(544h) Influence of Copolymer Design and Doping Method on Electrical Conductivity of Conjugated Copolymer Thin Films

Conjugated polymers are promising materials for flexible and printed electronic devices due to their optoelectronic and physical properties. However, these materials are typically semi-conducting or insulating in nature and must be chemically doped to achieve metal-like electrical properties. Therefore, significant work has been done to optimize the doping process, specifically with the polymer:dopant pair of poly(3-hexylthiophene) and 2,3,5,6-tetrafluoro-7,7,8,8-tetracyanoquinodimethane (F4TCNQ) being the archetypal system. In this work, novel thiophene-based copolymers are studied to determine how copolymer design as well as doping method impacts solubility, morphology, and electrical conductivity. Specifically, conjugated spacing units of thiophene, bithiophene, and terthiophene are incorporated into the backbone design to compare how increasing the distance between alkyl side chains impacts copolymer solubility, dopant integration, and film conductivity. A fused ring core of thienothiophene is also selected to enable investigations of how increasing rigidity and planarity of the comonomer affects solubility and conductivity. Thin films made from these copolymers are subjected to both solution and sequential doping to determine the strategy that optimizes conductivity.
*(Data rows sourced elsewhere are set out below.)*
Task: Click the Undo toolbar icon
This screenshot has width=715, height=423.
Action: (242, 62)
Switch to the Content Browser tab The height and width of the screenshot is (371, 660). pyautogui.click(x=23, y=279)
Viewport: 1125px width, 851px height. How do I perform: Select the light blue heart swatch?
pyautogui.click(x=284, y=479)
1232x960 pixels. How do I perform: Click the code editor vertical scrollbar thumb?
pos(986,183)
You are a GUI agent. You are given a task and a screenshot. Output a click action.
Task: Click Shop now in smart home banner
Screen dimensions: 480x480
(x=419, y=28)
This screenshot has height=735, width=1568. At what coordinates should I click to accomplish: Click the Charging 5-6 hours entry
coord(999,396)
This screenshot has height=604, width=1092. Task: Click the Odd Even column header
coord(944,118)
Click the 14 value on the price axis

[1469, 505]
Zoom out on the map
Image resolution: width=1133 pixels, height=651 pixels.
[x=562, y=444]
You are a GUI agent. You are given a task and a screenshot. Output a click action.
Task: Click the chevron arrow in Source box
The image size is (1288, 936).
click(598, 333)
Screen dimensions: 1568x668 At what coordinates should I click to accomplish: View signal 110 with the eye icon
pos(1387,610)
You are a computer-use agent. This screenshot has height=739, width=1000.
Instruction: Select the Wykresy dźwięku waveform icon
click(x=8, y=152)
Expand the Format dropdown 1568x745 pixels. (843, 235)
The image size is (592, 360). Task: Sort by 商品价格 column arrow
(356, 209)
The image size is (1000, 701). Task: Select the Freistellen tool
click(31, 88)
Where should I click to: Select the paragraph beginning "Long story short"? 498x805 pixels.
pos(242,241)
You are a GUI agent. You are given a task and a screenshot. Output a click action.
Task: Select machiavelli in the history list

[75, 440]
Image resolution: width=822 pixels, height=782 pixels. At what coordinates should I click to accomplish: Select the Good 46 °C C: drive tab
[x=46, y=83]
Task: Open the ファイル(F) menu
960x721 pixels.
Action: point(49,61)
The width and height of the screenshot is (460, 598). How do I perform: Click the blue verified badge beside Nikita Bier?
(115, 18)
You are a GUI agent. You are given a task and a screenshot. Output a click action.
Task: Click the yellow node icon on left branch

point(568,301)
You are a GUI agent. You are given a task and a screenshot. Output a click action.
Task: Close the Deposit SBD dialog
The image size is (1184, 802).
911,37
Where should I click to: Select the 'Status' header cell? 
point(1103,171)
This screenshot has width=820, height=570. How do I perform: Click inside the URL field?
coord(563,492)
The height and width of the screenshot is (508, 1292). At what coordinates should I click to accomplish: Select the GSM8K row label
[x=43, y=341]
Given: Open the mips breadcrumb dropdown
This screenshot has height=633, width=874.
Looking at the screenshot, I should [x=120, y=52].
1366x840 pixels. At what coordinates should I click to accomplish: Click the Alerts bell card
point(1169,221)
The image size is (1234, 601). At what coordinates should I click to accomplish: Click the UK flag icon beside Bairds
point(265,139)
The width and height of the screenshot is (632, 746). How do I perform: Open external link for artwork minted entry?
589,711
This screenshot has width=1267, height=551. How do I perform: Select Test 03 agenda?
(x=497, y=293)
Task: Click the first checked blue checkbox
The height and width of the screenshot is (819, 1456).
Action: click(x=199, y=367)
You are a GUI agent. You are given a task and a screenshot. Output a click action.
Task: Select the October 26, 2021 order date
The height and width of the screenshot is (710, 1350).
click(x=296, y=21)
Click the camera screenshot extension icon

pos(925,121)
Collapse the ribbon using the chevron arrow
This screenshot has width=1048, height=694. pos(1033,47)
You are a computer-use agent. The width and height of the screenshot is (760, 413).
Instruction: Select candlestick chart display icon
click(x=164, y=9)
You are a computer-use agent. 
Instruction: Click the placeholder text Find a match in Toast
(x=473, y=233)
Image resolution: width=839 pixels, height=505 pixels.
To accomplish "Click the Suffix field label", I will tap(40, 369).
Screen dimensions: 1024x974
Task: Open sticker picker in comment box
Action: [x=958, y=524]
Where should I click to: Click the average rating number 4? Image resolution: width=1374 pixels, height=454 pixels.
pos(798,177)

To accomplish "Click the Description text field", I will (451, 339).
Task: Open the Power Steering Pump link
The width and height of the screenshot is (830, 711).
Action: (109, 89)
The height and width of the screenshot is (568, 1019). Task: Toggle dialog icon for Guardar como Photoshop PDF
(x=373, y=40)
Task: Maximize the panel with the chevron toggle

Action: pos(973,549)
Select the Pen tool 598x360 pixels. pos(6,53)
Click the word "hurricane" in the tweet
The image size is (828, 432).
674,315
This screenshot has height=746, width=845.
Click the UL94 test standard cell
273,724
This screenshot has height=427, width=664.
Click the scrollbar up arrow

Results show that increasing the distance between alkyl spacing length increases the film conductivity, with conductivities eclipsing that of P3HT by several orders of magnitude. These studies also show that sequential doping offers higher conductivity at lower concentrations of anionic F4TCNQ with a strong dependence on the nature of the solvent used for doping. Overall, this work provides fundamental insight into how copolymer design, doping method, and strength of polymer-solvent interaction energy impacts morphology and electrical performance, paving the way for printed electronics.